Ivosidenib plus azacitidine led to a 67% reduction in the risk for treatment failure, relapse, or death, and a 56% OS improvement in older, unfit patients with IDH1 mutation.

The median OS was 24 months with the combination and 7.9 months with azacitidine plus placebo, translating into a significant 56% (P = .0005) reduction in death with the addition of ivosidenib.

“The ivosidenib plus azacitidine combination was safe and tolerable, with fewer infections reported relative to placebo plus azacitidine. In addition, the clinical benefit of the combination was supported by favorable health-related quality of life,” stated lead investigator Hartmut Döhner, MD, Ulm University Hospital, Germany.

“I’m really excited by the results from the AGILE trial,” said Mikkael A. Sekeres, MD, Chief, Division of Hematology, Sylvester Comprehensive Cancer Center, University of Miami, FL, moderator of a press briefing at the meeting. “The results show survival that’s 3 times longer for a combination of ivosidenib plus azacitidine versus azacitidine alone in a very distinct population of patients who have an IDH1 mutation,” Dr Sekeres said.

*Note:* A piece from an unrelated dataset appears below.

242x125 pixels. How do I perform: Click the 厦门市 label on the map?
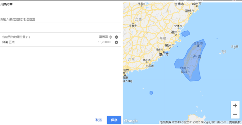coord(164,55)
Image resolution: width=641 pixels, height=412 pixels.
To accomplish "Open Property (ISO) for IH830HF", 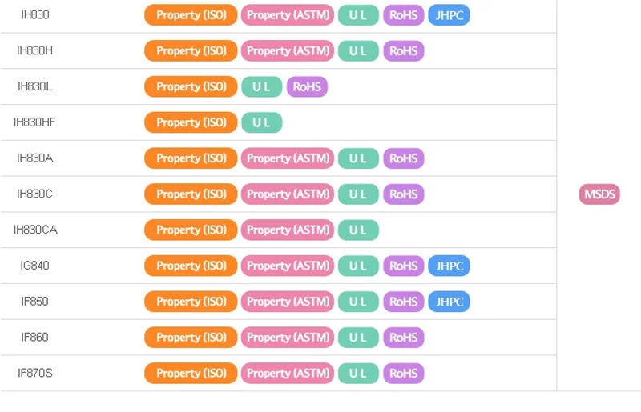I will [191, 122].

The standard treatment for older patients (with or without IDH1 mutations) is fast becoming azacitidine plus venetoclax, which is less difficult to tolerate than standard induction chemotherapy, but nevertheless, it can have tolerability issues.

Dr Sekeres noted that the combination of ivosidenib plus azacitidine may be a better choice for treatment of older patients with AML and IDH1 mutation—particularly those with comorbidities—who may not be able to tolerate venetoclax plus azacitidine.

The analysis of the AGILE study was based on a data cutoff in March 2021, when 146 patients out of a planned 200 total had been randomized to oral ivosidenib 500 mg daily plus azacitidine 75 mg/m2 (subcutaneously or intravenously) or to the same dose of azacitidine plus placebo.

In May 2021, the independent data-monitoring committee recommended to halt the study because an interim analysis showed significant improvements in outcomes among patients who received ivosidenib plus azacitidine.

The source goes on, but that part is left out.